The Wnt signaling pathway plays an important
role in bone development, and it is strongly implicated in skeletal
tissue regeneration and repair (Houschyar et al. , 2018; Xuet al. , 2014). Activating of the Wnt signaling pathway promotes
the osteogenic differentiation of BMSCs in vitro (Chen et
al. , 2019; Zhu et al. , 2020). Wnt signaling pathway is involved
in the process of promoting fracture healing of rats with nonunionin vivo (Sun et al. , 2019). Wnts now comprise a family of
secreted glycoproteins, in which Wnt3a is included (Nusse et al. ,
2012; Willert et al. , 2012). The Wnt ligands bind receptors on
the surface of recipient cells to activate the Wnt pathway. During the
fracture repair process, the expressions of many Wnt ligands and
receptors are upregulated (Xu et al. , 2014). Some miRNAs
specifically interact with Wnt ligands, leading to consequent regulation
on osteogenesis (Long et al. , 2017; Peng et al. , 2016).

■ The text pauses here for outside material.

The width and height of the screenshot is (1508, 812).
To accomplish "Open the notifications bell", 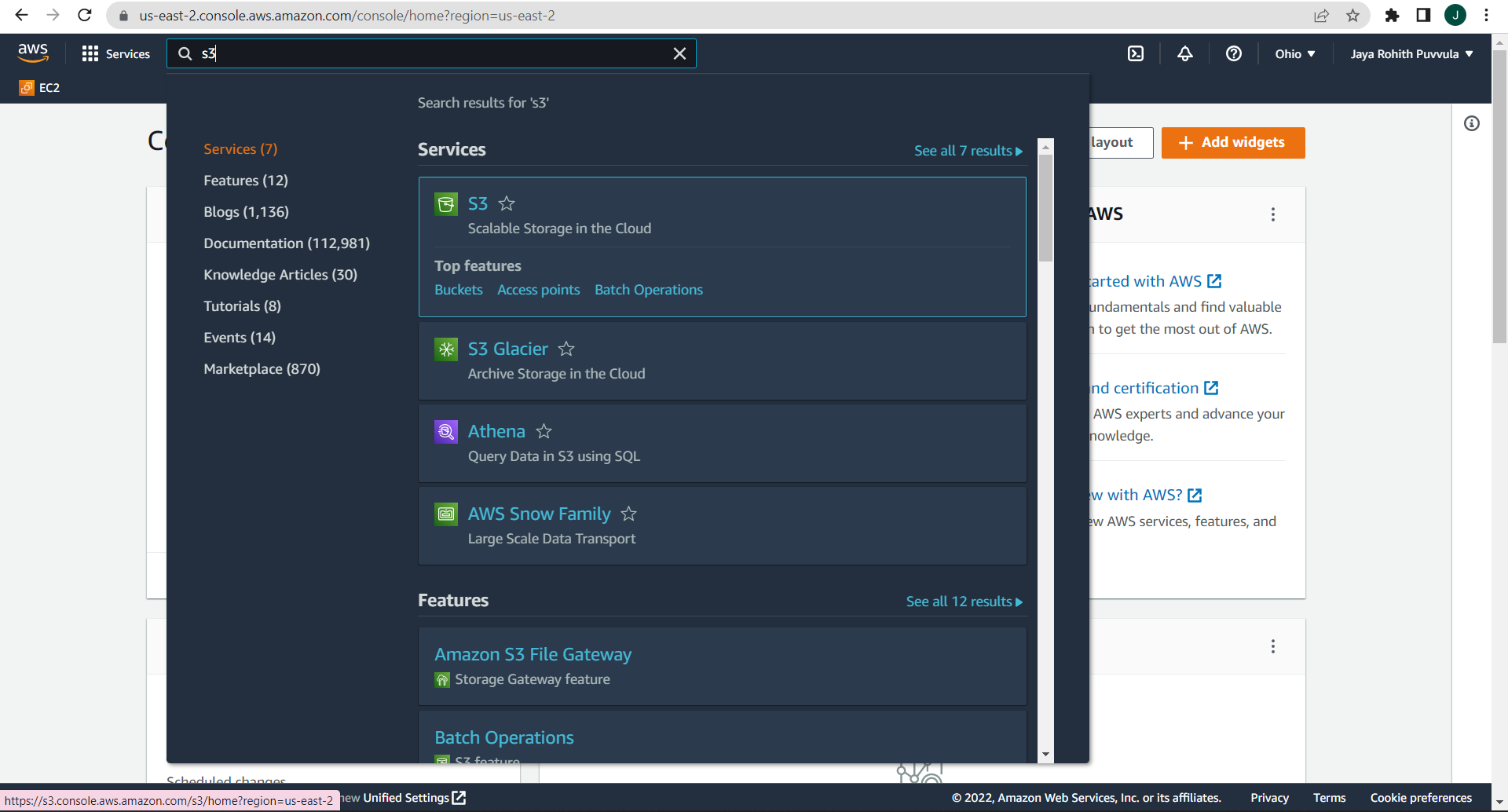I will 1185,53.
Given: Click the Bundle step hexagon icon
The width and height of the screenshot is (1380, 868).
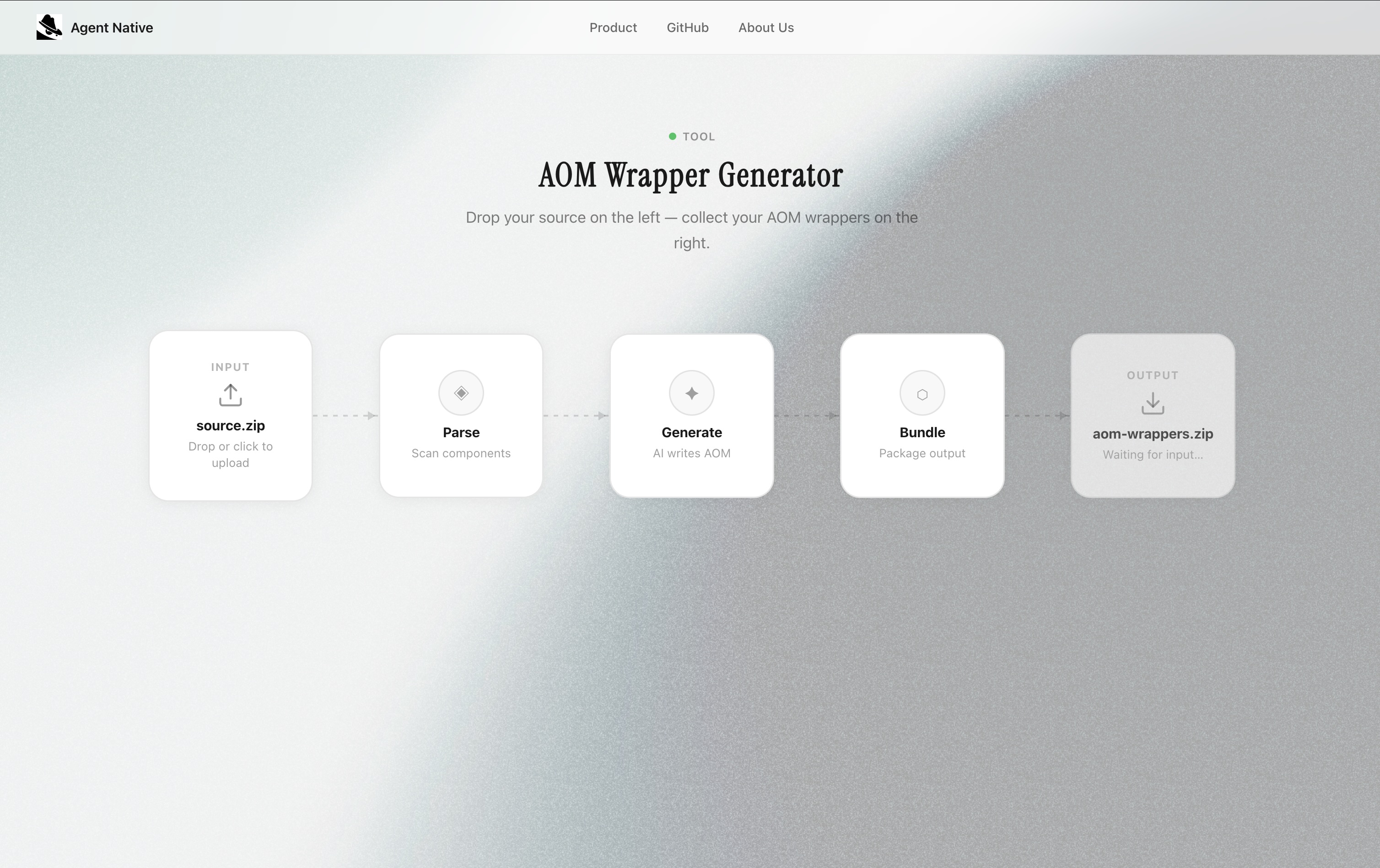Looking at the screenshot, I should (x=922, y=394).
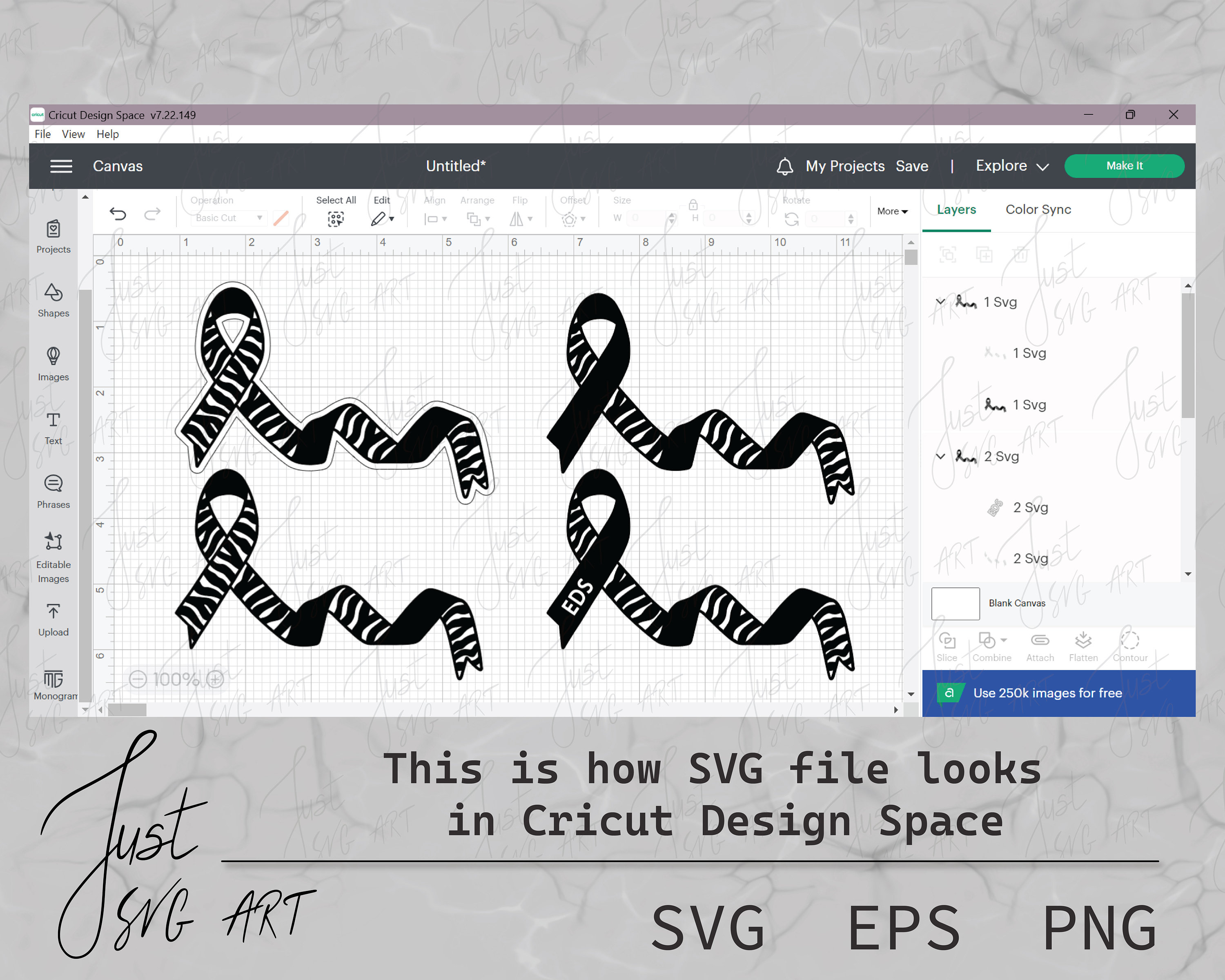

Upregulation of miR-16-2* blocks the Wnt signal pathway by directly
targeting Wnt5a. miR-16-2* interferes with Wnt5a to regulate osteogenic
differentiation of human BMSCs (Duan et al. , 2018). miR-196a
promotes osteogenic differentiation of adipose stem cells via regulating
Wnt/β-catenin pathway (Ai et al. , 2019). Therefore, we
hypothesized the involvement of Wnt3a in osteogenesis. As shown in
present study, the protein expression of wnt3a was enhanced during the
CORM-3-induced osteogenic differentiation of rat BMSCs. Morever,
overexpression of Wnt3a enhanced CORM-3-induced osteogenic
differentiation, with the increased mRNA and protein expressions of
Runx2 and OPN, and matrix mineralization. In contrast, the
CORM-3-induced osteogenic differentiation was suppressed in the
Wnt3a-deficient cells. These results suggested that Wnt3a promoted the
CORM-3-induced osteogenic differentiation of rat BMSCs.

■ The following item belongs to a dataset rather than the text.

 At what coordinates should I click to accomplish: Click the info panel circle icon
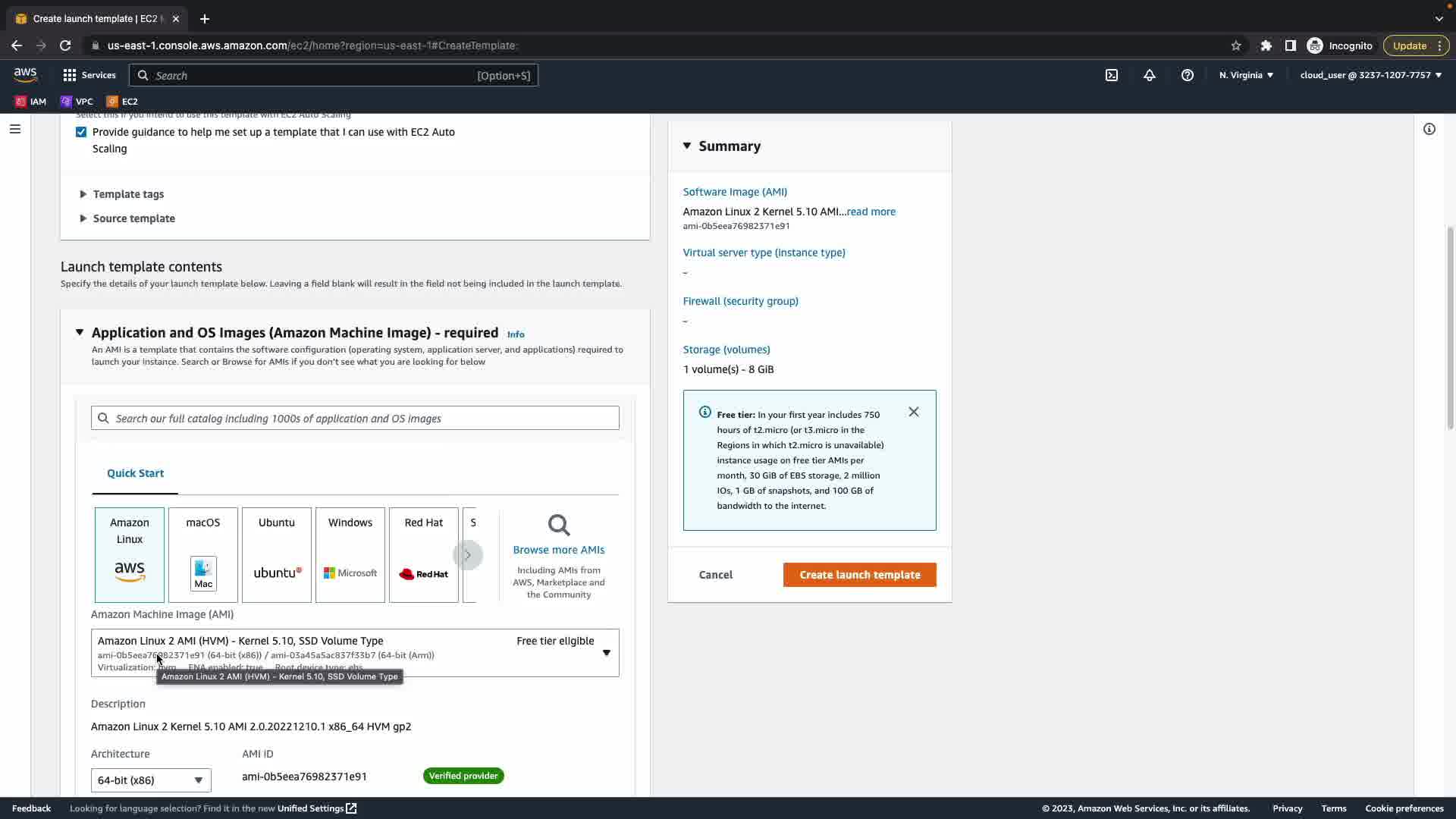pos(1429,129)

To further verify the regulation effect of miR-195-5p, rescue
experiments were conducted by miR-195-5p mimics and pcDNA3.1-Wnt3a
co-transfection. The data showed that the mRNA and protein expressions
of Runx2 and OPN, and matrix mineralization were decreased in cells
transfected with miR-195-5p mimics. However, the decreased results were
rescued by miR-195-5p mimics and pcDNA3.1-Wnt3a co-transfection. The
Wnt3a was presented as an obvious link of miR-195-5p to osteogenic
differentiation of rat BMSCs.
CO, which is a gasotransmitter, displays many physiological roles in
several organs and tissues. CO administration has therapeutic potential
in many diseases (Gullotta et al. , 2012; Mitchell et al. ,
2010; Segersvard et al. , 2018). CO has already been evaluated in
phase I clinical testing and the feasibility and anti-inflammatory
effects of low-dose CO inhalation in patients with chronic obstructive
pulmonary disease have been demonstrated (Bathoorn et al. , 2007).

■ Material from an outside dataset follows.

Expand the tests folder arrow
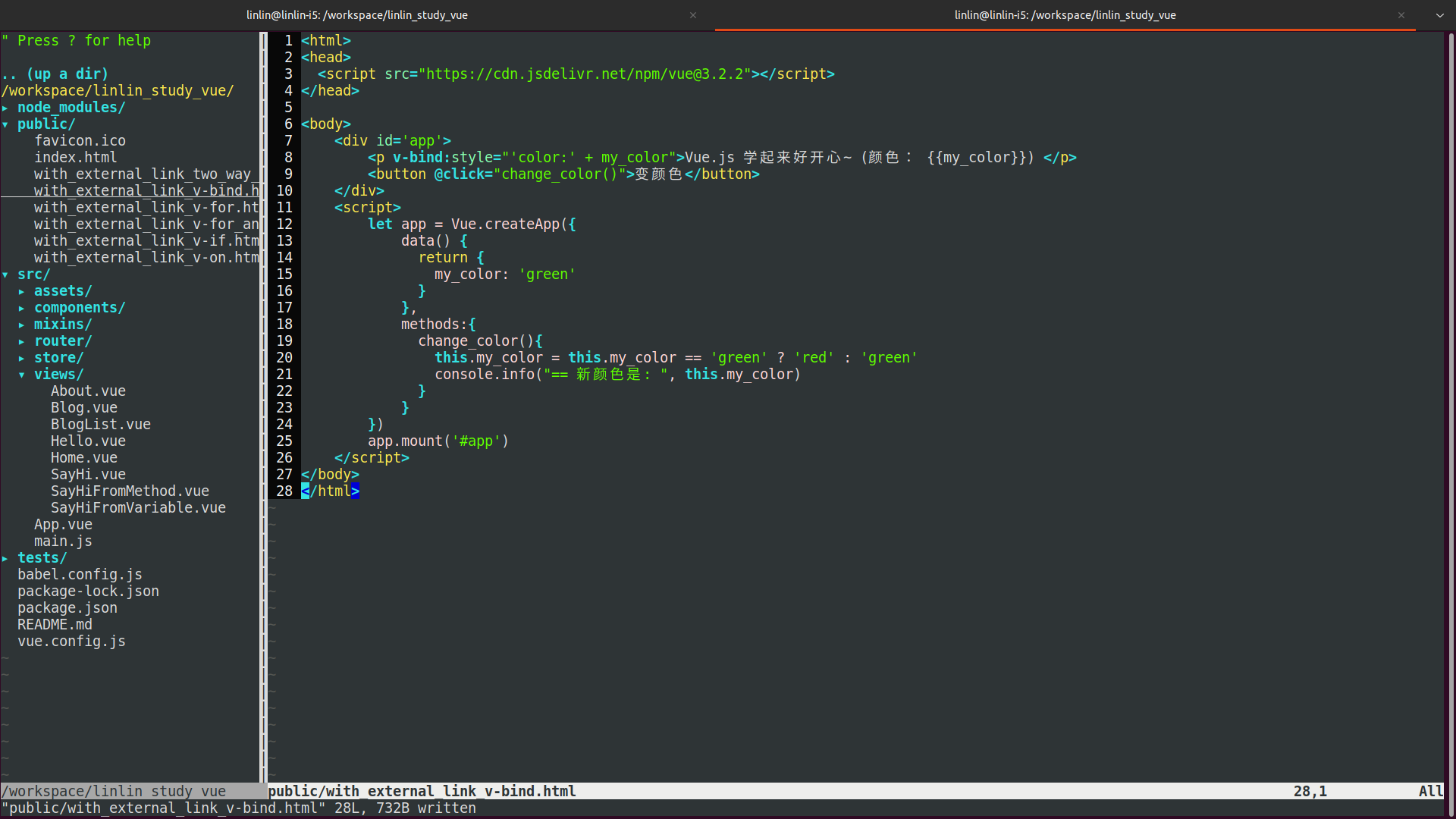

However, the toxicity and limitation of CO gas prevented the CO
application. CORMs, capable of liberating controlled quantities of CO,
have been a valid alternative (Motterlini et al. , 2003). CORMs
have shown a variety of pharmacological activities, with many reports on
the biological applications of CORMs in inflammatory, vascular disease,
organ transplantation and cancer (Adach et al. , 2019; Forestiet al. , 2008; Gullotta et al. , 2012; Motterlini et
al. , 2002). CORMs, as a new type of drugs, have therefore tremendous
therapeutic potential, and may become a new class of therapeutics
against various diseases (Ji et al. , 2016).
In summary, the present study indicates that miR-195-5p negatively
regulates CORM-3-induced osteogenic differentiation of rat BMSCs by
targeting Wnt3a. Our results provide new molecule mechanism for CORMs
and theoretical basis for bone tissue engineering.